BEGIN LISTED RECORDS
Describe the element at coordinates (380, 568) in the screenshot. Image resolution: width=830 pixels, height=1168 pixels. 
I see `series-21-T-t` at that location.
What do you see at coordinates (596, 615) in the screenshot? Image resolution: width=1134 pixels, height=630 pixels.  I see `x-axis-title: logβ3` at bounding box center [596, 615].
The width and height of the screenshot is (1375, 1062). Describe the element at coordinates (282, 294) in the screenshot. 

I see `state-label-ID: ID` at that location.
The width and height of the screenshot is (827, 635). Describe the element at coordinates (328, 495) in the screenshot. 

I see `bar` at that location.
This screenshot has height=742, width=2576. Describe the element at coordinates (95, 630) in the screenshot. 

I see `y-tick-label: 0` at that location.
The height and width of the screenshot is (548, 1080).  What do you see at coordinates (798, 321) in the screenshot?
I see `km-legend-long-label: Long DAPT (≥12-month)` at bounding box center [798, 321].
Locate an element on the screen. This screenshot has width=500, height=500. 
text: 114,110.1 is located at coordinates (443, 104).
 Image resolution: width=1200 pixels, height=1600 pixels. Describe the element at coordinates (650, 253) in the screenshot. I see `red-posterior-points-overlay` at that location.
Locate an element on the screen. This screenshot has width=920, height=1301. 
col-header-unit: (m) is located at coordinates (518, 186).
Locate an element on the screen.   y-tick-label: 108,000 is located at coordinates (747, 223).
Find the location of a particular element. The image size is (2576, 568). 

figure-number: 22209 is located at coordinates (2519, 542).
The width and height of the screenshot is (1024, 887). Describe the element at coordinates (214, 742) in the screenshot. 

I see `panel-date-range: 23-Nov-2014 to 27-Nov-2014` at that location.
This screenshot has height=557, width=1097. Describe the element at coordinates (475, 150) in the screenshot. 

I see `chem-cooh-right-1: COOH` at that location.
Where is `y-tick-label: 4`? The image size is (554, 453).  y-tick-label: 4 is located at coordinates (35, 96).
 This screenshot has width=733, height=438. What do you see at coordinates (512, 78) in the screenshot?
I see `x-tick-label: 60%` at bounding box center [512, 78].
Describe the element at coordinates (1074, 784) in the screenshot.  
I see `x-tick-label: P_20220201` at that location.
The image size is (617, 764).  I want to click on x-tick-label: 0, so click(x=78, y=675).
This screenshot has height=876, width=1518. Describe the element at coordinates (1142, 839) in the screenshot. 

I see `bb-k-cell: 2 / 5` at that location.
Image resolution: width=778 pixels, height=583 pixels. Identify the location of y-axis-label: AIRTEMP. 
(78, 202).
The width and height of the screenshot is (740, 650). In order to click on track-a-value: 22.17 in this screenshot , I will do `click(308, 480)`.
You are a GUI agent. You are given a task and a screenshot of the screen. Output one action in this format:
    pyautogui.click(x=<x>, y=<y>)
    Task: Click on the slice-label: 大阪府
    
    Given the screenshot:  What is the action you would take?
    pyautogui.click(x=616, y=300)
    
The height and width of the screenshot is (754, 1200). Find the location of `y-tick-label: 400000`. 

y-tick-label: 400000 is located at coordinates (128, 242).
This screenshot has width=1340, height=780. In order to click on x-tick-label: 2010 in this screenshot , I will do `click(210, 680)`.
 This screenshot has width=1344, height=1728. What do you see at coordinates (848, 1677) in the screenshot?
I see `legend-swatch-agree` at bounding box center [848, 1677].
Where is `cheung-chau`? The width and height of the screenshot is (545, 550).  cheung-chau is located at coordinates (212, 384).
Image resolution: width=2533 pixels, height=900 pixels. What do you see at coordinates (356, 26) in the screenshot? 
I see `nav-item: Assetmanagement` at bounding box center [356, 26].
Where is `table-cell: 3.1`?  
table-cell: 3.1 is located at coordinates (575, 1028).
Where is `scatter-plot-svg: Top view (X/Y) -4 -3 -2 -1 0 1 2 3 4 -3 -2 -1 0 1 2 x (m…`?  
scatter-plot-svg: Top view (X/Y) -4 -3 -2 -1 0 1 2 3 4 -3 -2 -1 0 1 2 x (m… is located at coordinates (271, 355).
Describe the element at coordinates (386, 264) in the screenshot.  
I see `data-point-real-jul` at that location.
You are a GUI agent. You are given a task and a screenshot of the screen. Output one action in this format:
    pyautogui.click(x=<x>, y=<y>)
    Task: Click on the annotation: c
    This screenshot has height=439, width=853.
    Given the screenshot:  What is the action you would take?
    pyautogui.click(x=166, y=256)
END LISTED RECORDS
- REQUIREMENT:
Copy the lines above word for word.

- EXERCISE SOLUTION:
Describe the element at coordinates (380, 568) in the screenshot. Image resolution: width=830 pixels, height=1168 pixels. 
I see `series-21-T-t` at that location.
What do you see at coordinates (596, 615) in the screenshot? Image resolution: width=1134 pixels, height=630 pixels.  I see `x-axis-title: logβ3` at bounding box center [596, 615].
The width and height of the screenshot is (1375, 1062). Describe the element at coordinates (282, 294) in the screenshot. 

I see `state-label-ID: ID` at that location.
The width and height of the screenshot is (827, 635). Describe the element at coordinates (328, 495) in the screenshot. 

I see `bar` at that location.
This screenshot has height=742, width=2576. Describe the element at coordinates (95, 630) in the screenshot. 

I see `y-tick-label: 0` at that location.
The height and width of the screenshot is (548, 1080).  What do you see at coordinates (798, 321) in the screenshot?
I see `km-legend-long-label: Long DAPT (≥12-month)` at bounding box center [798, 321].
Locate an element on the screen. This screenshot has width=500, height=500. 
text: 114,110.1 is located at coordinates (443, 104).
 Image resolution: width=1200 pixels, height=1600 pixels. Describe the element at coordinates (650, 253) in the screenshot. I see `red-posterior-points-overlay` at that location.
Locate an element on the screen. This screenshot has width=920, height=1301. 
col-header-unit: (m) is located at coordinates (518, 186).
Locate an element on the screen.   y-tick-label: 108,000 is located at coordinates (747, 223).
Find the location of a particular element. The image size is (2576, 568). 

figure-number: 22209 is located at coordinates (2519, 542).
The width and height of the screenshot is (1024, 887). Describe the element at coordinates (214, 742) in the screenshot. 

I see `panel-date-range: 23-Nov-2014 to 27-Nov-2014` at that location.
This screenshot has height=557, width=1097. Describe the element at coordinates (475, 150) in the screenshot. 

I see `chem-cooh-right-1: COOH` at that location.
Where is `y-tick-label: 4`? The image size is (554, 453).  y-tick-label: 4 is located at coordinates (35, 96).
 This screenshot has width=733, height=438. What do you see at coordinates (512, 78) in the screenshot?
I see `x-tick-label: 60%` at bounding box center [512, 78].
Describe the element at coordinates (1074, 784) in the screenshot.  
I see `x-tick-label: P_20220201` at that location.
The image size is (617, 764).  I want to click on x-tick-label: 0, so click(x=78, y=675).
This screenshot has height=876, width=1518. Describe the element at coordinates (1142, 839) in the screenshot. 

I see `bb-k-cell: 2 / 5` at that location.
Image resolution: width=778 pixels, height=583 pixels. Identify the location of y-axis-label: AIRTEMP. 
(78, 202).
The width and height of the screenshot is (740, 650). In order to click on track-a-value: 22.17 in this screenshot , I will do `click(308, 480)`.
You are a GUI agent. You are given a task and a screenshot of the screen. Output one action in this format:
    pyautogui.click(x=<x>, y=<y>)
    Task: Click on the slice-label: 大阪府
    
    Given the screenshot:  What is the action you would take?
    pyautogui.click(x=616, y=300)
    
The height and width of the screenshot is (754, 1200). Find the location of `y-tick-label: 400000`. 

y-tick-label: 400000 is located at coordinates (128, 242).
This screenshot has width=1340, height=780. In order to click on x-tick-label: 2010 in this screenshot , I will do `click(210, 680)`.
 This screenshot has width=1344, height=1728. What do you see at coordinates (848, 1677) in the screenshot?
I see `legend-swatch-agree` at bounding box center [848, 1677].
Where is `cheung-chau`? The width and height of the screenshot is (545, 550).  cheung-chau is located at coordinates (212, 384).
Image resolution: width=2533 pixels, height=900 pixels. What do you see at coordinates (356, 26) in the screenshot? 
I see `nav-item: Assetmanagement` at bounding box center [356, 26].
Where is `table-cell: 3.1`?  
table-cell: 3.1 is located at coordinates (575, 1028).
Where is `scatter-plot-svg: Top view (X/Y) -4 -3 -2 -1 0 1 2 3 4 -3 -2 -1 0 1 2 x (m…`?  
scatter-plot-svg: Top view (X/Y) -4 -3 -2 -1 0 1 2 3 4 -3 -2 -1 0 1 2 x (m… is located at coordinates (271, 355).
Describe the element at coordinates (386, 264) in the screenshot.  
I see `data-point-real-jul` at that location.
You are a GUI agent. You are given a task and a screenshot of the screen. Output one action in this format:
    pyautogui.click(x=<x>, y=<y>)
    Task: Click on the annotation: c
    This screenshot has height=439, width=853.
    Given the screenshot:  What is the action you would take?
    pyautogui.click(x=166, y=256)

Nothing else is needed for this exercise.